In the beginning, Waldo supplied stores and produce distributors and a was a major cultivator of plants. He sold plants to others who planted fields in his neighborhood and they continue today. These days, Bob’s is U-pick only.

Competition from Georgia, Mexico, Chile and other countries killed his wholesale business.

“It started to cost me more to grow them than I can sell them for,” he said. “You used to be able to do really well; today you could be a millionaire, as long as you start with $2 million.”

In the early days, Waldo and others growing in Central Florida had the world market for the first berries of the season. They used cultivars bred by the University of Florida and Florida berries were the first to make it to market everywhere in the world.

He said eventually other countries got into farming, with UF working with Mexican farmers to duplicate the yields, quality and harvest periods enjoyed by Florida growers, which made wholesaling impossible for himself and other local growers.

“It used to be blueberries were a specialty, but now they’re just a commodity,” Waldo said.

Today, he has 8 acres planted with five or six varieties. Some species are engineered for more yield, while others for greater size or early ripening. He likes all the varieties he grows and says he has no favorites.

“They’re all good,” Waldo said.

On April 15, he opened for picking. There were lots of green fruit still on the bushes but enough ripe berries to open for pickers like Tracy Jager of Palm Harbor.
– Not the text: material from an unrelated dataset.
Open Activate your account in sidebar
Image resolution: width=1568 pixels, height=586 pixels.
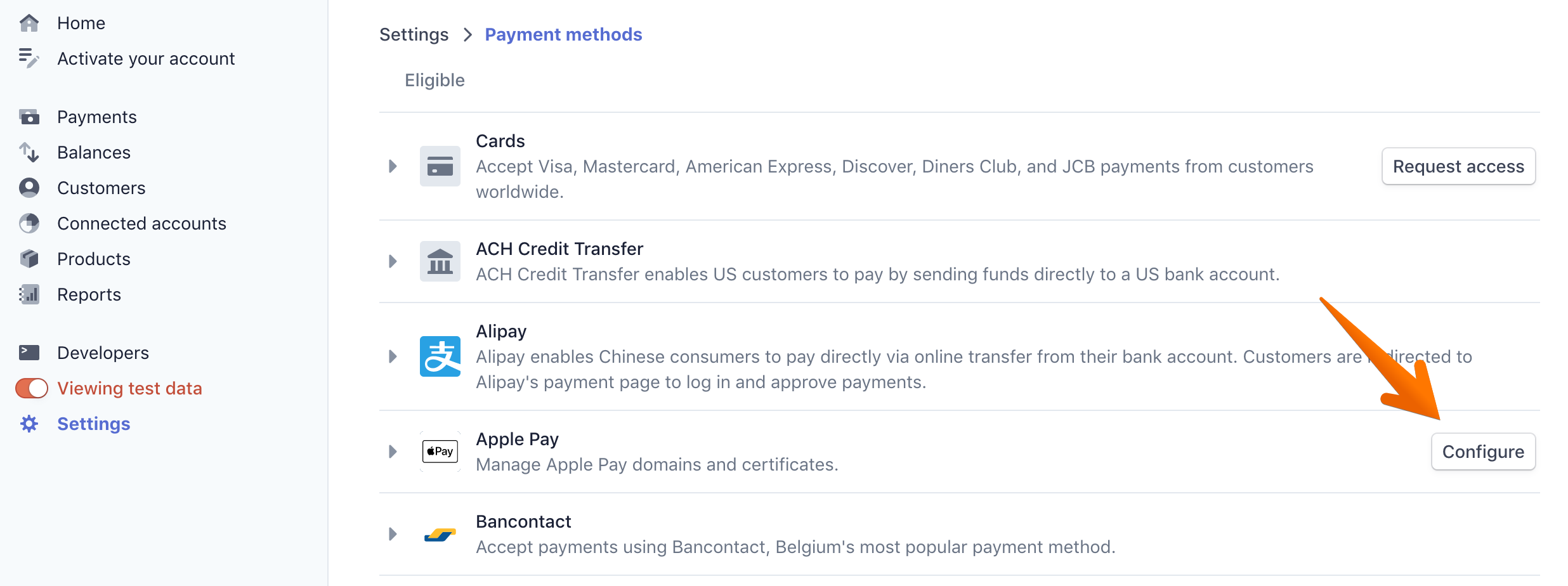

Trips to pick at Bob’s are a father-daughter tradition every year, she said.

“It’s a regular outing for us,” she said. “It’s an annual outing we do once or twice and year; we always come to Bob’s because of the quality of the berries.”

Jager filled her first bucket with 6 pounds of berries in short order, and was working on a second bucket, working her way down the rows, her eyes scanning the green foliage for the deep, big blue fruits amidst all the little green wannabe berries that were a week away from their prime.
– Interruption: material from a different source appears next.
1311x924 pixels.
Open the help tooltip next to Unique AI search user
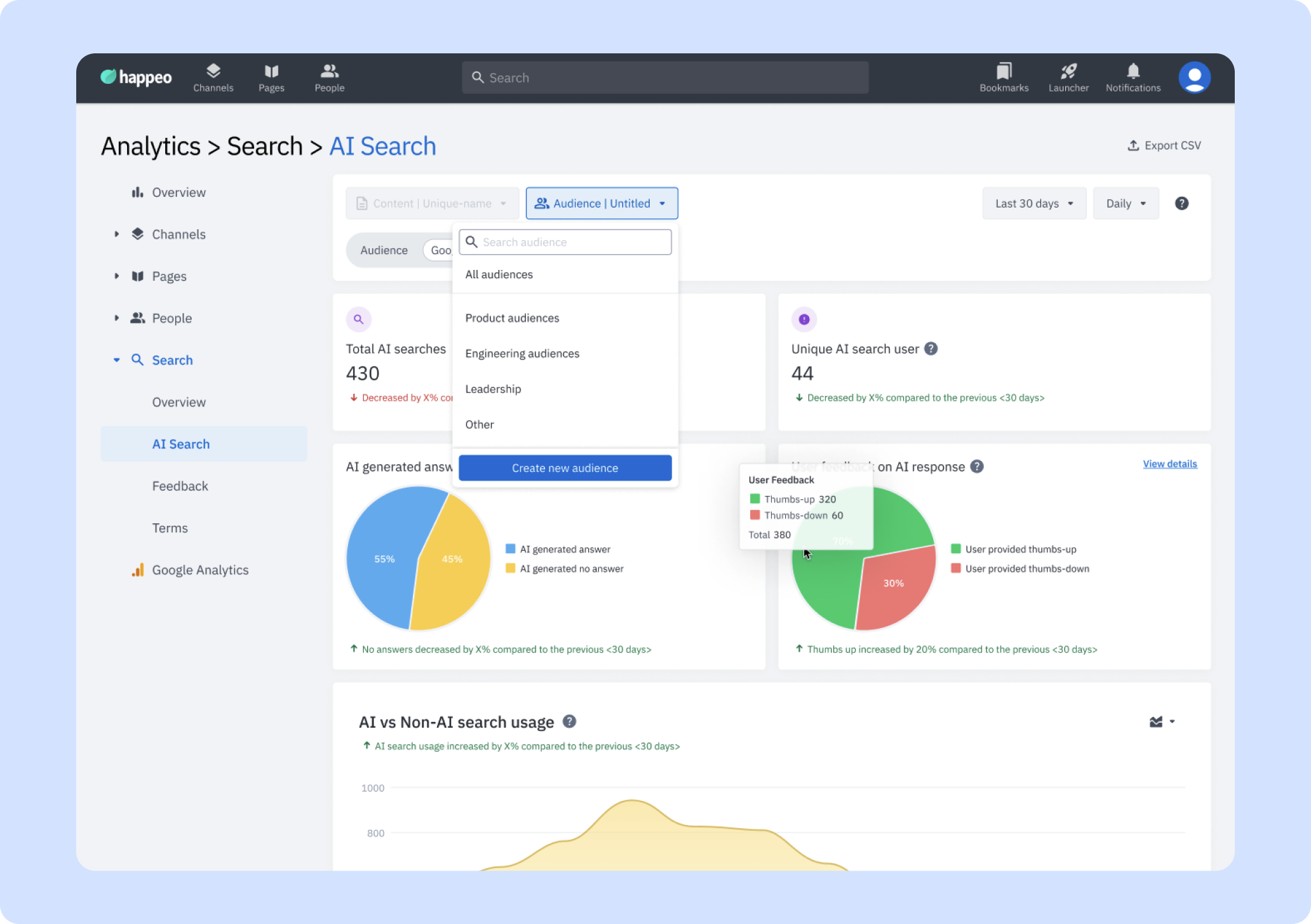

“No, that one’s ugly,” she said when asked if a fat berry was a candidate for her bucket.

That’s the appeal of U-pick. Sunshine, fresh air and just like the birds that prey on Waldo’s crop, his customers get to choose the best fruits. A pound is $4, but for those who don’t want to work for them can buy them already picked for $5.

Since birds can take as much as 10,000 pounds a season, that means up to $50,000 out of Waldo’s pocket. It’s a loss he’s come to accept, as nothing he’s tried to keep them away (sonic devices, nets, repellants) has worked.
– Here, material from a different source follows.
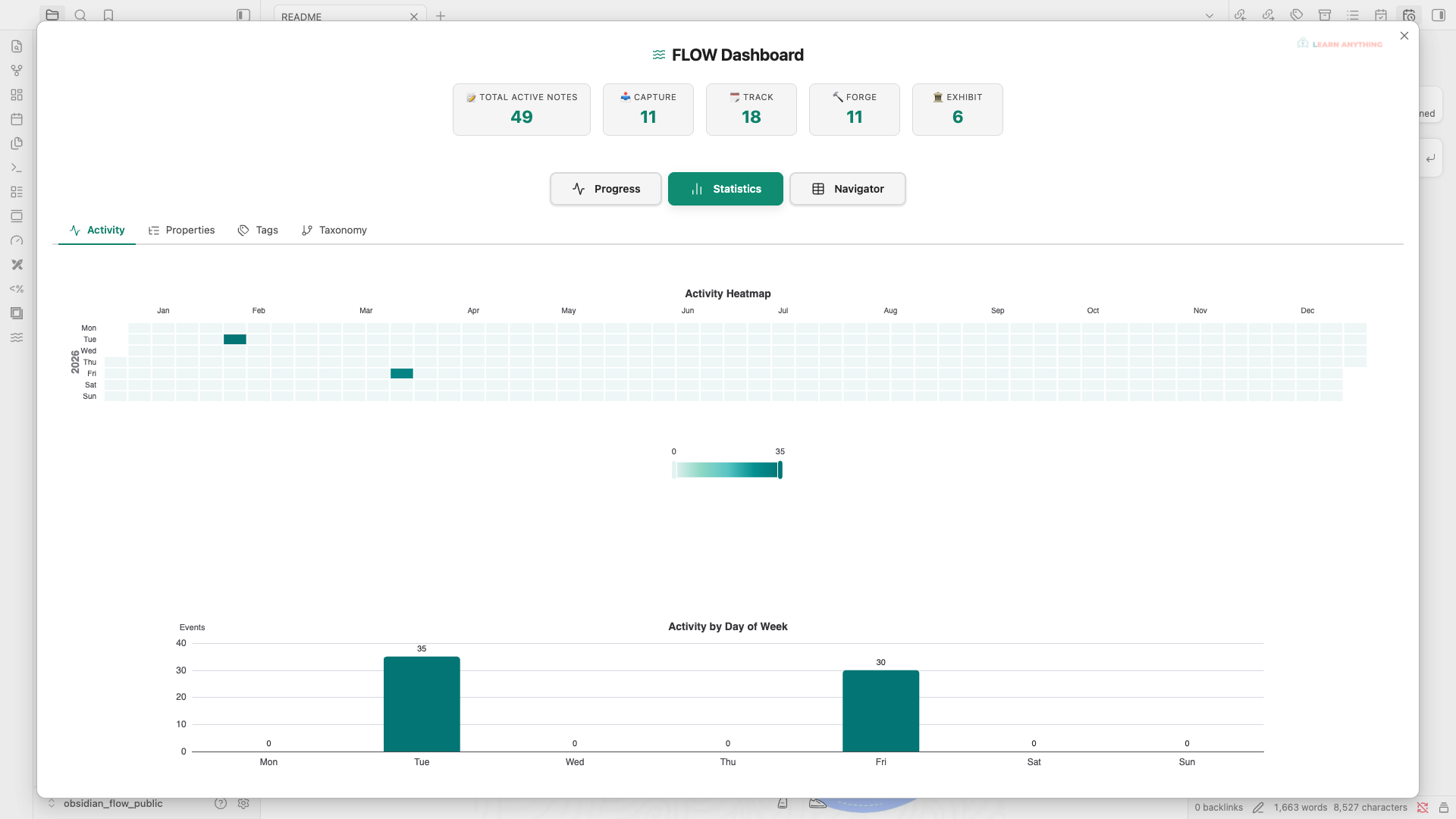Toggle the left sidebar collapse icon
Screen dimensions: 1456x819
(243, 15)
“I’ve tried everything and just gave up,” he said. “The birds get their share and that’s just the way it is.”

Waldo said picking this year should extend into the first part of June. If it gets too hot, the berries “just cook and die,” he said. “By June it starts to get too hot.”

When the season is over, it’s back to pruning, fertilizing, treating plants for any fungus or other issues that might crop up. In January when the plants flower, 2 million bees will be brought in from a keeper in Dade City to handle the job of pollinating the new blossoms, which will become ripe fruit two to three months later depending on Mother Nature. Once established, blueberry plants can live and produce well for up to 15 years, said Waldo.

Waldo believes the quality of his berries stand up to any found anywhere in the world, and often better. For locals, they also are fresher.

“I spend a lot of effort and treat it (farming) a lot more personally than some big operations; that makes a difference,” said Waldo.

In addition to supporting local growers, buying close to home means the freshest possible fruit.

“Berries shipped from Chile spend 11 days on a ship before they make it here,” said Waldo. “That can’t compare to fresh, local berries.”